ROCKVILLE, MD - Scientists have long speculated about the features that our long-ago single-celled ancestors might have had, and the order in which those features came about. Bubble-like compartments are a hallmark of the superkingdom to which we, and many other species including yeast, belong. But the cells in today's superkingdom have a host of specialized molecules that help make and shape these bubbles inside our cells. Scientists wondered what came first: the bubbles or the shaping molecules? New research by Karolina Spustova, a graduate student, and colleagues in the lab of Irep Gözen at the University of Oslo, shows that with just a few key pieces these little bubbles can form on their own, encapsulate molecules, and divide without help. Spustova will present her research, which was published in January, on Wednesday, February 24 at the 65th Annual Meeting of the Biophysical Society.

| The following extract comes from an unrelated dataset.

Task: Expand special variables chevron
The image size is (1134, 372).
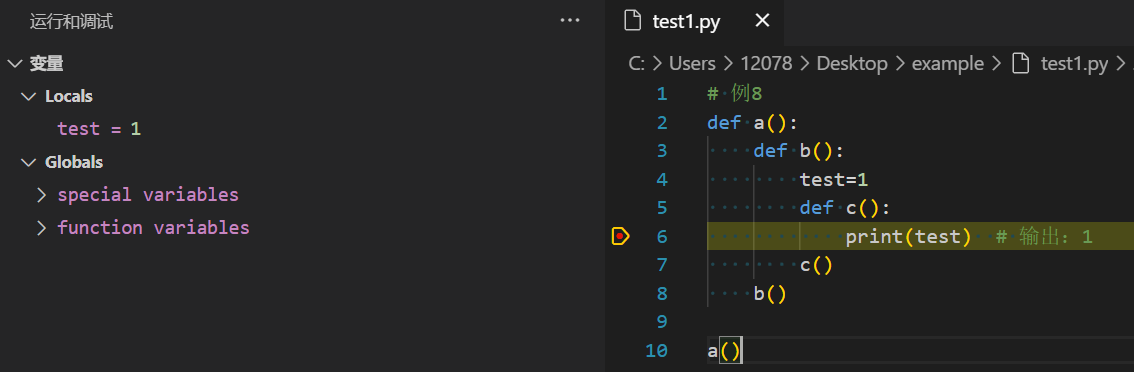Action: tap(42, 195)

3.8 billion years ago is about when our long ago single-cell ancestor came to be. It would have preceded not only complex organisms in our superkingdom, but also the more basic bacteria. Whether this "protocell" had bubble-like compartments is a mystery. For a long time, scientists thought that these lipid-bubbles were something that set our superkingdom apart from other organisms, like bacteria. Because of this, scientists thought that these compartments might have formed after bacteria came to exist. But recent research has shown that bacteria have specialized compartments too, which led Gözen's research team to wonder--could the protocell that came before bacteria and our ancestors have them? And if so, how could they have formed?

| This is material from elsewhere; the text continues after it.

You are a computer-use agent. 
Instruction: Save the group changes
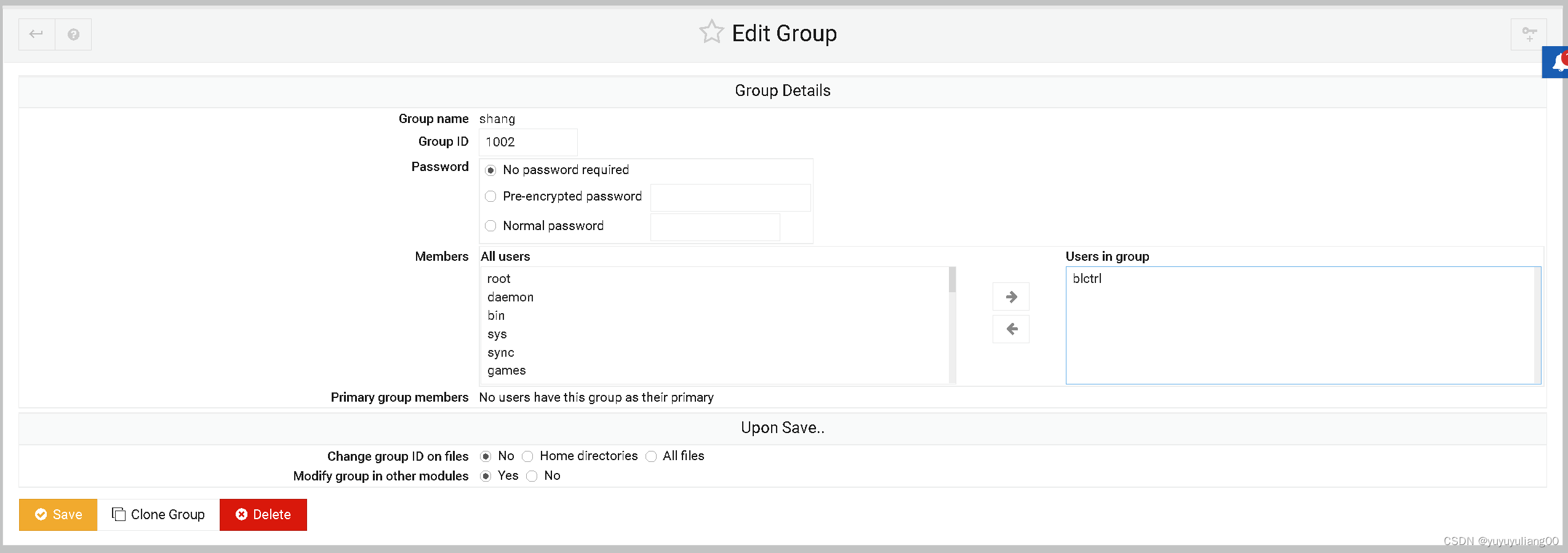tap(58, 515)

The research team mixed the lipids that form modern cell compartments, called phospholipids, with water and put the mix on a mineral-like surface. They found that large bubbles spontaneously formed, and inside those bubbles, were smaller ones. To test whether those compartments could encapsulate small molecules, as they would need to do to have specialized functions, the team added fluorescent dyes. They observed that these bubbles were able to take up and hold onto the dyes. They also saw instances where the bubbles split, leaving smaller "daughter" bubbles, which is "something like simple division of the first cells," Spustova says. All of this occurred without any molecular machines, like those we have in our cells, and without added energy.

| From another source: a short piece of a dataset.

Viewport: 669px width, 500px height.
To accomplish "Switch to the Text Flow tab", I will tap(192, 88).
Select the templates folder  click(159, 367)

The idea that this could have happened on Earth 3.8 billion years ago is not inconceivable. Gözen explained that water would have been plentiful, plus "silica and aluminum, which we used in our study, are present in natural rocks." Research shows that the phospholipid molecules could have been synthesized under early Earth conditions or reached Earth with meteorites. Gözen says, "these molecules are believed to have reached sufficient concentrations to form phospholipid compartments." So, it is possible that the ancient "protocell" that came before all the organisms currently on Earth, had everything it needed for bubble-like compartments to form spontaneously.